The Node information section displays general node data, including the node’s internal_ip, job, labels, and the current version of Kubernetes.

Pods

The Pods section lists information for all of the pods in the node.

You can quickly determine the health of the pod according to the color of the vertical boundary to the left of the pod name:

  • Green: The pod is running.
  • Red: The pod is not running.

Click the pod name to drill down to pod-level information, including the latest logs and events.

NOTE: You can only view events if you’ve installed the default dashboards and alerts (this deploys Grafana Agent), or used Grafana Agent or Grafana Agent Operator to ship your kube-state-metrics.

Resource utilization efficiency

Resource utilization efficiency helps you minimize the deviation between resource allocation and actual resource utilization. This can help reduce the costs of cloud computing. The visualization displays the overall state of your fleet’s CPU usage at a glance.

Cluster resource utilization

Cluster resource utilization gives you a correlative view between CPU and memory, so you can discover any stranded resources in your fleet.

The thresholds of resource utilization efficiency are shown in the following table:

UtilizationColorDescription
Well utilizedGreenBetween 60 - 90% average utilization
OverprovisionedRedAbove 90% average utilization
UnderprovisionedYellowBelow 60% average utilization

You can correlate between average and maximum resource usage for performance and stability troubleshooting and observe resource usage per cluster and per Cloud provider.

Note: If no data appears in the Efficiency view, Node Exporter metrics might be missing. See how to resolve the issue of missing Kubernetes Efficiency data.

Work required =
Write out again, word for word, the stretch of the Kubernetes monitoring text from "The thresholds of" through "per Cloud provider.". Work from the Kubernetes monitoring text alone.

Information given =
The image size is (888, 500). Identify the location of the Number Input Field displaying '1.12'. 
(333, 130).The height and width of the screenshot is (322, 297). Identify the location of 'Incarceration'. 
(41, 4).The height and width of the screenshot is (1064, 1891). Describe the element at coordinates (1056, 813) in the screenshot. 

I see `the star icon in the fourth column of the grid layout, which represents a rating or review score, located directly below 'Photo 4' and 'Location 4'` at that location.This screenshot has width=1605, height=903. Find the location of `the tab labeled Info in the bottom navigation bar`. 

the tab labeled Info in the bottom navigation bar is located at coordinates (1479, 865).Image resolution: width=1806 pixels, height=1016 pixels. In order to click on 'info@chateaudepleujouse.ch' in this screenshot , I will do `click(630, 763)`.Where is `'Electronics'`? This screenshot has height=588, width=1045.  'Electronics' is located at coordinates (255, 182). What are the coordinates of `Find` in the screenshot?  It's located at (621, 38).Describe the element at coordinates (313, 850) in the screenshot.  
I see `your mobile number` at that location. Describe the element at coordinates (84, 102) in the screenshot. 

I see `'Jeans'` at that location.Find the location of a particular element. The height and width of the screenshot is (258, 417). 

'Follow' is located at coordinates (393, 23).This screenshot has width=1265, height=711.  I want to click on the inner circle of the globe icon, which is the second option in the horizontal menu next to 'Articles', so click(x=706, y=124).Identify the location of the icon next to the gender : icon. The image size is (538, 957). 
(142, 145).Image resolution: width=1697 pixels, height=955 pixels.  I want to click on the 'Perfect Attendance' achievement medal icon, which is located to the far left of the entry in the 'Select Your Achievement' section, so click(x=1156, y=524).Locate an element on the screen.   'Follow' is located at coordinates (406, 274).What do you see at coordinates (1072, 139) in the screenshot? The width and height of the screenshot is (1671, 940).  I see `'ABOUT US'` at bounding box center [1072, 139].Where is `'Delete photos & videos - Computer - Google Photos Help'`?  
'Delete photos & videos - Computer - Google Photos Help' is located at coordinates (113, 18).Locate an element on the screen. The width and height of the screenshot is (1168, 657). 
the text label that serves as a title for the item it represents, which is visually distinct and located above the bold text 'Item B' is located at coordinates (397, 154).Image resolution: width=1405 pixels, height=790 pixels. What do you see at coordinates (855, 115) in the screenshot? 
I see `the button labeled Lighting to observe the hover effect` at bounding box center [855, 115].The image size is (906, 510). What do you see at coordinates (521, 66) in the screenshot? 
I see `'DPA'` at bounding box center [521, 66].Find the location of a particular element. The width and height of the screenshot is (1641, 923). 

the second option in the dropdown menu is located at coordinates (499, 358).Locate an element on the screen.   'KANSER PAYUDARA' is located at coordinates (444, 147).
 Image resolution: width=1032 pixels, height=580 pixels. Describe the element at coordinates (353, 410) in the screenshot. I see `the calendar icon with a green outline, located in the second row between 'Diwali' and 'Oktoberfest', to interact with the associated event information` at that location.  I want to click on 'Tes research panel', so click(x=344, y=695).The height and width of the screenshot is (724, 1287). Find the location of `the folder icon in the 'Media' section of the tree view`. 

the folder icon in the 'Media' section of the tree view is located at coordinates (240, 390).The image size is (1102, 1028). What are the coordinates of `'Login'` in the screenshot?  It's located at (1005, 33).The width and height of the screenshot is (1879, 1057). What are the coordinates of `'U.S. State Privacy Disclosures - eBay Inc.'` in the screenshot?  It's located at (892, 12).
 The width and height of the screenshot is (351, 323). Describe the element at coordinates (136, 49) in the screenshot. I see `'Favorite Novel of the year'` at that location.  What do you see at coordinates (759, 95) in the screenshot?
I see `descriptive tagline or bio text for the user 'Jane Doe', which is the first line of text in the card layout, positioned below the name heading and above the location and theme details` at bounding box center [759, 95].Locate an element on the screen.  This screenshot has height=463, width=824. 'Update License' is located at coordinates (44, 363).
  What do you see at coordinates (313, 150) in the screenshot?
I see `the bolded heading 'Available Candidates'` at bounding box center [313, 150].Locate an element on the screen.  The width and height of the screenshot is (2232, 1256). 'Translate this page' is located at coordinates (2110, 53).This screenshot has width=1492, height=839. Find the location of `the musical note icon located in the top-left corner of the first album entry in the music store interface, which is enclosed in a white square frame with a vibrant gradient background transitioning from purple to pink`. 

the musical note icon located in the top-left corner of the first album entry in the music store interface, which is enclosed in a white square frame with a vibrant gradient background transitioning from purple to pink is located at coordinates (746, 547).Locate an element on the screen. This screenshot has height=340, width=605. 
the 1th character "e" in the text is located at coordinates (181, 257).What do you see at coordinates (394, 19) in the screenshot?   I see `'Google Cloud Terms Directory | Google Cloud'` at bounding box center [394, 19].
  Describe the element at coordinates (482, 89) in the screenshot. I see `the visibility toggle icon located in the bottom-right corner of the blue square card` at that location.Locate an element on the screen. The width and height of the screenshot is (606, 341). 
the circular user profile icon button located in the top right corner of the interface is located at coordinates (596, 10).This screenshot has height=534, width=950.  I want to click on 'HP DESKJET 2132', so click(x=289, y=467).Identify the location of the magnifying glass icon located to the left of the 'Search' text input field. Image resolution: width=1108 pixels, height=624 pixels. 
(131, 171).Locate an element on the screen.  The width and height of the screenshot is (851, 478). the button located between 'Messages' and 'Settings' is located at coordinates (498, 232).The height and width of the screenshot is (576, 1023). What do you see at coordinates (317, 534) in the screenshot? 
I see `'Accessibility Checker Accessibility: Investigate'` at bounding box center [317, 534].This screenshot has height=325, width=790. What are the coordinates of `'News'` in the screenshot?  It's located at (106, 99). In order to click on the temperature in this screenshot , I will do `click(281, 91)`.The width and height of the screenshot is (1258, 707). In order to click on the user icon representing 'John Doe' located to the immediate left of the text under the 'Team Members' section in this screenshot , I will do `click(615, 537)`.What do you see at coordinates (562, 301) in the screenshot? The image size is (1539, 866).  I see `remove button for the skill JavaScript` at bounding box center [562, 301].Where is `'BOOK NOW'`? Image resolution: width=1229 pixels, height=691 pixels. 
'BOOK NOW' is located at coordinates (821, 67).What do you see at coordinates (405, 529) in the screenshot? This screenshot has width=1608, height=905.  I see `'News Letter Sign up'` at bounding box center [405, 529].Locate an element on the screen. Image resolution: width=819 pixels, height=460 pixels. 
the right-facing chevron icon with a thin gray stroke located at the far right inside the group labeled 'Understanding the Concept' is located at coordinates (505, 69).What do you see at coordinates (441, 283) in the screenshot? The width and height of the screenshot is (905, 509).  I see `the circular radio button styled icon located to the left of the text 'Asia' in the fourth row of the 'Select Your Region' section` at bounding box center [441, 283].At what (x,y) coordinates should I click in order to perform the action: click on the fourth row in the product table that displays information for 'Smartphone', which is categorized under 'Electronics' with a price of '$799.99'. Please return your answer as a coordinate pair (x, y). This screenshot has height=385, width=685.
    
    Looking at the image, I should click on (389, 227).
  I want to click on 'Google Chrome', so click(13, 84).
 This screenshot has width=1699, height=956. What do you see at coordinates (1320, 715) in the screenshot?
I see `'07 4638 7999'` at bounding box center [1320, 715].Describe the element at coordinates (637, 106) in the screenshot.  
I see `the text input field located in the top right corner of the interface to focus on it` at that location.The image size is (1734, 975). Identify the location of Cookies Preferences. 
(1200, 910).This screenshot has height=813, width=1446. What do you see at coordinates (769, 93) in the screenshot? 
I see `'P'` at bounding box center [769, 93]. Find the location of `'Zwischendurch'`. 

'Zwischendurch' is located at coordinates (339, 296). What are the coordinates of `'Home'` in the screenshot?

Task solution =
The thresholds of resource utilization efficiency are shown in the following table:

UtilizationColorDescription
Well utilizedGreenBetween 60 - 90% average utilization
OverprovisionedRedAbove 90% average utilization
UnderprovisionedYellowBelow 60% average utilization

You can correlate between average and maximum resource usage for performance and stability troubleshooting and observe resource usage per cluster and per Cloud provider.